France, along with Canada and Quebec, were the main instigators of this process. However, the negotiations of the 2005 Convention were stormy due to the strong and sustained opposition of the United States. One of the main points of tension concerned the negotiation of the clauses that would specify the relationship between the convention and other international legal instruments, including trade agreements. This negotiation culminated in the adoption of articles 20 and 21 of the convention, which place all international legal instruments on an equal footing, while requiring the parties to promote the objectives and principles of the convention in other international fora.

After two years of negotiations that began in 2003, the convention was adopted by an overwhelming majority of 148 states (with only two states opposing it (the United States and Israel) and four states abstaining from voting (Australia, Honduras, Nicaragua, and Liberia).
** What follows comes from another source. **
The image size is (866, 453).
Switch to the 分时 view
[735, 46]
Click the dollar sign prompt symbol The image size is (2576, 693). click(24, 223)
The 2005 Convention also recognizes the dual nature of cultural goods and services and reaffirms the sovereign right of parties to adopt cultural policies of their own choosing. It also pursues the objective of rebalancing cultural exchanges, in particular to the benefit of the cultural expressions of developing countries.

Finally, the convention marks a certain paradigm shift in the way the specificity of cultural goods and services is affirmed within the international legal order, moving from the traditional position of excluding this sector from trade agreements to a more positive and inclusive approach, that of protecting and promoting the diversity of cultural expressions.